***** Source material

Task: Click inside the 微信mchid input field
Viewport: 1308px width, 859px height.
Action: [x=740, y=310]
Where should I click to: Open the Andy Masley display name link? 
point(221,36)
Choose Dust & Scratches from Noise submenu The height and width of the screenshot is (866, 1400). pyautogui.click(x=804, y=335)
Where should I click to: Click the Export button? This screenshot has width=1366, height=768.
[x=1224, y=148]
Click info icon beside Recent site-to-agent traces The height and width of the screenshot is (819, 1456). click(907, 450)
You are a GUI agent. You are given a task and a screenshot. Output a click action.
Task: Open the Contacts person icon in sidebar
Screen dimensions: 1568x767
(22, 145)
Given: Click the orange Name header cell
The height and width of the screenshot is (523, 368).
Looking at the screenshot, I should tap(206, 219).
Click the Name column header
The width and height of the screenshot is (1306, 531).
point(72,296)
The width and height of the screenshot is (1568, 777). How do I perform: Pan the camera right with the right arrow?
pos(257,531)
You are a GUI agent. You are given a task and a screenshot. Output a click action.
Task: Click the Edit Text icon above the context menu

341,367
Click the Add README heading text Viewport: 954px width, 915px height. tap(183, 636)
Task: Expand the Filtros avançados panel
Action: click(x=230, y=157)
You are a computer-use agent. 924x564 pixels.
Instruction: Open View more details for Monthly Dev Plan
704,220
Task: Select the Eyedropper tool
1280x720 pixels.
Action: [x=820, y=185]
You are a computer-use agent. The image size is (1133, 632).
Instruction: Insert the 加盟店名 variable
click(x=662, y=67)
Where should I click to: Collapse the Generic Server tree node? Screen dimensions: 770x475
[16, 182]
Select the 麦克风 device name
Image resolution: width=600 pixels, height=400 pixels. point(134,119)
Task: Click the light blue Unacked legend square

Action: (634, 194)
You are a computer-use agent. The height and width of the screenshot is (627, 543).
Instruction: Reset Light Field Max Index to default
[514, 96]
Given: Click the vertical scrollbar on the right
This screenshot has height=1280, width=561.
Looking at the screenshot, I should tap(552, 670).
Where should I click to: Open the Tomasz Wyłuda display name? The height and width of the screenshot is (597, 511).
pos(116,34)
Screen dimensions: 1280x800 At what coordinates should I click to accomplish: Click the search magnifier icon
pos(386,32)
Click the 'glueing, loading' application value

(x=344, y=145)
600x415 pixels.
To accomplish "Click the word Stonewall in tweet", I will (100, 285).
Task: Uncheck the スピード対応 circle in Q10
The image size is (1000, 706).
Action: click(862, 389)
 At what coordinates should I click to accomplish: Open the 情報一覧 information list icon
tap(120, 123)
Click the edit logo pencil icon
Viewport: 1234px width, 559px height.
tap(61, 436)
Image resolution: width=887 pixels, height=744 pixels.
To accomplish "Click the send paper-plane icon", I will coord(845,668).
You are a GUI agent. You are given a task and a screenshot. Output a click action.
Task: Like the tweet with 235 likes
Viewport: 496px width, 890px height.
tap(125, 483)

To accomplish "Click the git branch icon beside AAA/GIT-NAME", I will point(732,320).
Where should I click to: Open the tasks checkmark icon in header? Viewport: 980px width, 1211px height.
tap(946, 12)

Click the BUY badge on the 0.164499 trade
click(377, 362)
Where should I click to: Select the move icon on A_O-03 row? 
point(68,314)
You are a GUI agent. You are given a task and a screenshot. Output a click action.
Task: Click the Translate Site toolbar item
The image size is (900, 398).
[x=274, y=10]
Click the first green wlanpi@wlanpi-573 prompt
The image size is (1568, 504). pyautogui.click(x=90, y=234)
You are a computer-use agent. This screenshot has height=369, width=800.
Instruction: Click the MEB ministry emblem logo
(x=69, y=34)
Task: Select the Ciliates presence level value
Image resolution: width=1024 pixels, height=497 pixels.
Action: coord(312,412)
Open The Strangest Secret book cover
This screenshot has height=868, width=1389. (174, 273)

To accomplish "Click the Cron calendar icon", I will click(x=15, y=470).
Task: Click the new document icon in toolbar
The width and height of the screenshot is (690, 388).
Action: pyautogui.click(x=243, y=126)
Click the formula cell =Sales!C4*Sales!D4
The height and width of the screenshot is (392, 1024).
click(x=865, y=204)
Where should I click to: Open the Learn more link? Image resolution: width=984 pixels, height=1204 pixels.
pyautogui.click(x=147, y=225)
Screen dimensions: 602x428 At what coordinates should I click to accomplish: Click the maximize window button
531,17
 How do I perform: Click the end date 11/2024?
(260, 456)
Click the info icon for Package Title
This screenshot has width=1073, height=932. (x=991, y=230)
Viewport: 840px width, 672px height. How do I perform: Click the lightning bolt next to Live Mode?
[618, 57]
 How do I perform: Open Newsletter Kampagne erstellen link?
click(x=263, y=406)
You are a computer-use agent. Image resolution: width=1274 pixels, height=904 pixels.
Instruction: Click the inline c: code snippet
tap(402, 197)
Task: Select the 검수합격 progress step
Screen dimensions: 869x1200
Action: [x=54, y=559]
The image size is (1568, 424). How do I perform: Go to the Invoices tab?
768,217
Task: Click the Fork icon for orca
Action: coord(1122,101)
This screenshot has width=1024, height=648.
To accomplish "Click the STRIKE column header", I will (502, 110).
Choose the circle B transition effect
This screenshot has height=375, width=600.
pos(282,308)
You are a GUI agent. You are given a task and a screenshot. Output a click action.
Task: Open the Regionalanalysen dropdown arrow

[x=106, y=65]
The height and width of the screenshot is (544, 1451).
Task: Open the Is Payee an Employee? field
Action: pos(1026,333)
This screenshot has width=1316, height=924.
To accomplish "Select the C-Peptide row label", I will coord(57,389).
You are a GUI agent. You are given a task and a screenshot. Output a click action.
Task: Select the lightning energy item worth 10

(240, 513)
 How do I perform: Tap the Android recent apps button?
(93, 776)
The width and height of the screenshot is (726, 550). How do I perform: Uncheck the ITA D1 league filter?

**********

Each record above should be retyped in full, exactly as shown.

Task: Click inside the 微信mchid input field
Viewport: 1308px width, 859px height.
Action: [x=740, y=310]
Where should I click to: Open the Andy Masley display name link? 
point(221,36)
Choose Dust & Scratches from Noise submenu The height and width of the screenshot is (866, 1400). pyautogui.click(x=804, y=335)
Where should I click to: Click the Export button? This screenshot has width=1366, height=768.
[x=1224, y=148]
Click info icon beside Recent site-to-agent traces The height and width of the screenshot is (819, 1456). click(907, 450)
You are a GUI agent. You are given a task and a screenshot. Output a click action.
Task: Open the Contacts person icon in sidebar
Screen dimensions: 1568x767
(22, 145)
Given: Click the orange Name header cell
The height and width of the screenshot is (523, 368).
Looking at the screenshot, I should tap(206, 219).
Click the Name column header
The width and height of the screenshot is (1306, 531).
point(72,296)
The width and height of the screenshot is (1568, 777). How do I perform: Pan the camera right with the right arrow?
pos(257,531)
You are a GUI agent. You are given a task and a screenshot. Output a click action.
Task: Click the Edit Text icon above the context menu

341,367
Click the Add README heading text Viewport: 954px width, 915px height. tap(183, 636)
Task: Expand the Filtros avançados panel
Action: click(x=230, y=157)
You are a computer-use agent. 924x564 pixels.
Instruction: Open View more details for Monthly Dev Plan
704,220
Task: Select the Eyedropper tool
1280x720 pixels.
Action: [x=820, y=185]
You are a computer-use agent. The image size is (1133, 632).
Instruction: Insert the 加盟店名 variable
click(x=662, y=67)
Where should I click to: Collapse the Generic Server tree node? Screen dimensions: 770x475
[16, 182]
Select the 麦克风 device name
Image resolution: width=600 pixels, height=400 pixels. point(134,119)
Task: Click the light blue Unacked legend square

Action: (634, 194)
You are a computer-use agent. The height and width of the screenshot is (627, 543).
Instruction: Reset Light Field Max Index to default
[514, 96]
Given: Click the vertical scrollbar on the right
This screenshot has height=1280, width=561.
Looking at the screenshot, I should tap(552, 670).
Where should I click to: Open the Tomasz Wyłuda display name? The height and width of the screenshot is (597, 511).
pos(116,34)
Screen dimensions: 1280x800 At what coordinates should I click to accomplish: Click the search magnifier icon
pos(386,32)
Click the 'glueing, loading' application value

(x=344, y=145)
600x415 pixels.
To accomplish "Click the word Stonewall in tweet", I will (100, 285).
Task: Uncheck the スピード対応 circle in Q10
The image size is (1000, 706).
Action: click(862, 389)
 At what coordinates should I click to accomplish: Open the 情報一覧 information list icon
tap(120, 123)
Click the edit logo pencil icon
Viewport: 1234px width, 559px height.
tap(61, 436)
Image resolution: width=887 pixels, height=744 pixels.
To accomplish "Click the send paper-plane icon", I will coord(845,668).
You are a GUI agent. You are given a task and a screenshot. Output a click action.
Task: Like the tweet with 235 likes
Viewport: 496px width, 890px height.
tap(125, 483)

To accomplish "Click the git branch icon beside AAA/GIT-NAME", I will point(732,320).
Where should I click to: Open the tasks checkmark icon in header? Viewport: 980px width, 1211px height.
tap(946, 12)

Click the BUY badge on the 0.164499 trade
click(377, 362)
Where should I click to: Select the move icon on A_O-03 row? 
point(68,314)
You are a GUI agent. You are given a task and a screenshot. Output a click action.
Task: Click the Translate Site toolbar item
The image size is (900, 398).
[x=274, y=10]
Click the first green wlanpi@wlanpi-573 prompt
The image size is (1568, 504). pyautogui.click(x=90, y=234)
You are a computer-use agent. This screenshot has height=369, width=800.
Instruction: Click the MEB ministry emblem logo
(x=69, y=34)
Task: Select the Ciliates presence level value
Image resolution: width=1024 pixels, height=497 pixels.
Action: coord(312,412)
Open The Strangest Secret book cover
This screenshot has height=868, width=1389. (174, 273)

To accomplish "Click the Cron calendar icon", I will click(x=15, y=470).
Task: Click the new document icon in toolbar
The width and height of the screenshot is (690, 388).
Action: pyautogui.click(x=243, y=126)
Click the formula cell =Sales!C4*Sales!D4
The height and width of the screenshot is (392, 1024).
click(x=865, y=204)
Where should I click to: Open the Learn more link? Image resolution: width=984 pixels, height=1204 pixels.
pyautogui.click(x=147, y=225)
Screen dimensions: 602x428 At what coordinates should I click to accomplish: Click the maximize window button
531,17
 How do I perform: Click the end date 11/2024?
(260, 456)
Click the info icon for Package Title
This screenshot has width=1073, height=932. (x=991, y=230)
Viewport: 840px width, 672px height. How do I perform: Click the lightning bolt next to Live Mode?
[618, 57]
 How do I perform: Open Newsletter Kampagne erstellen link?
click(x=263, y=406)
You are a computer-use agent. Image resolution: width=1274 pixels, height=904 pixels.
Instruction: Click the inline c: code snippet
tap(402, 197)
Task: Select the 검수합격 progress step
Screen dimensions: 869x1200
Action: [x=54, y=559]
The image size is (1568, 424). How do I perform: Go to the Invoices tab?
768,217
Task: Click the Fork icon for orca
Action: coord(1122,101)
This screenshot has width=1024, height=648.
To accomplish "Click the STRIKE column header", I will (502, 110).
Choose the circle B transition effect
This screenshot has height=375, width=600.
pos(282,308)
You are a GUI agent. You are given a task and a screenshot. Output a click action.
Task: Open the Regionalanalysen dropdown arrow

[x=106, y=65]
The height and width of the screenshot is (544, 1451).
Task: Open the Is Payee an Employee? field
Action: pos(1026,333)
This screenshot has width=1316, height=924.
To accomplish "Select the C-Peptide row label", I will coord(57,389).
You are a GUI agent. You are given a task and a screenshot. Output a click action.
Task: Select the lightning energy item worth 10

(240, 513)
 How do I perform: Tap the Android recent apps button?
(93, 776)
The width and height of the screenshot is (726, 550). How do I perform: Uncheck the ITA D1 league filter?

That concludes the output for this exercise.